COLUMBIA, S.C. (AP) -- More than 500 temporary workers at BMW's South Carolina plant will likely lose their jobs at the end of the year because the ailing economy in the United States has hurt sales for the German automaker.
The exact number of layoffs hasn't been determined, but the company that provides the workers for the plant said it has told the state up to 733 layoffs are possible, and the final number should be above 500 employees, said Randy Hatcher, president of staffing company MAU.
Most of the workers are on BMW's production line, although some employees in logistics also will be affected, Hatcher said Friday.
BMW uses temporary workers to handle fluctuations in production levels, Hatcher said.
About 5,400 workers at the plant are employed by BMW, while others are hired by contractors.
BMW did not return several messages seeking comment on the layoffs.
The employees that could be let go were sent letters last week saying the layoffs will happen after the plant shuts down for the year on Dec. 19, and the workers will be paid through the Christmas holidays, Hatcher said.
"There's no good way to deliver bad news, but to keep people employed through the Christmas holidays is at least some good news," Hatcher said.
MAU will try to find other jobs for the workers, and Hatcher hopes BMW will hire them back either when the economy improves or the automaker opens a $750 million expansion its currently building at its plant near Spartanburg
BMW has not been immune to the slump in auto sales caused by the downturn in the economy. U.S. sales for the automaker plunged nearly 30 percent in September when compared to the same month last year, and sales for the first nine months of this year are down almost 10 percent compared to the same period in 2007, said Aaron Bragman, an auto analyst with the consulting company Global Insight.
The vehicles made at the South Carolina plant have taken an even bigger hit. Sales for the Z4 coupe are off by a third this year and two-thirds in September, while sales of the X5 sports utility vehicle have been flat, Bragman said.

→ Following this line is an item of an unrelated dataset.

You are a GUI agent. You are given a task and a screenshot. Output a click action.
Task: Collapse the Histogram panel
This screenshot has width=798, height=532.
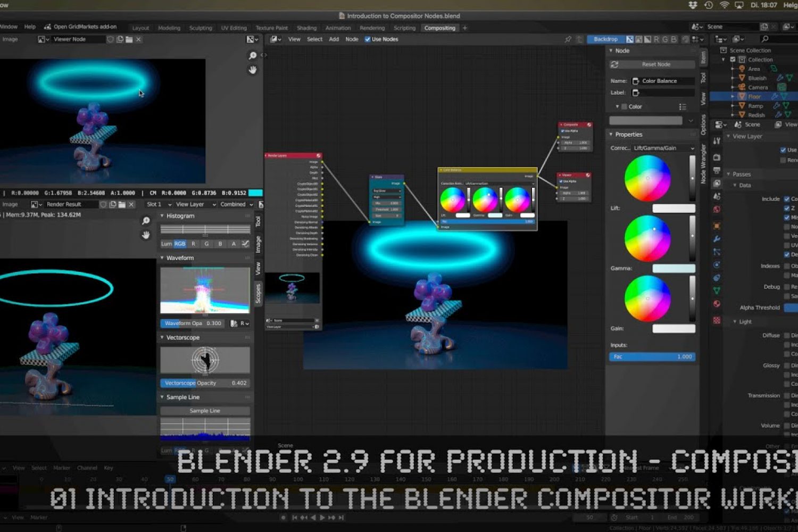click(163, 216)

People are looking to buy less expensive cars, and some interested in buying a BMW may not be able to get loans, Bragman said.
"Consumer confidence has been shaken on a national level and people are starting to look at purchasing lower end items when they can," Bragman said.
About three-quarters of the vehicles being manufactured by BMW are being shipped overseas, a strong indication of problems in the U.S. market.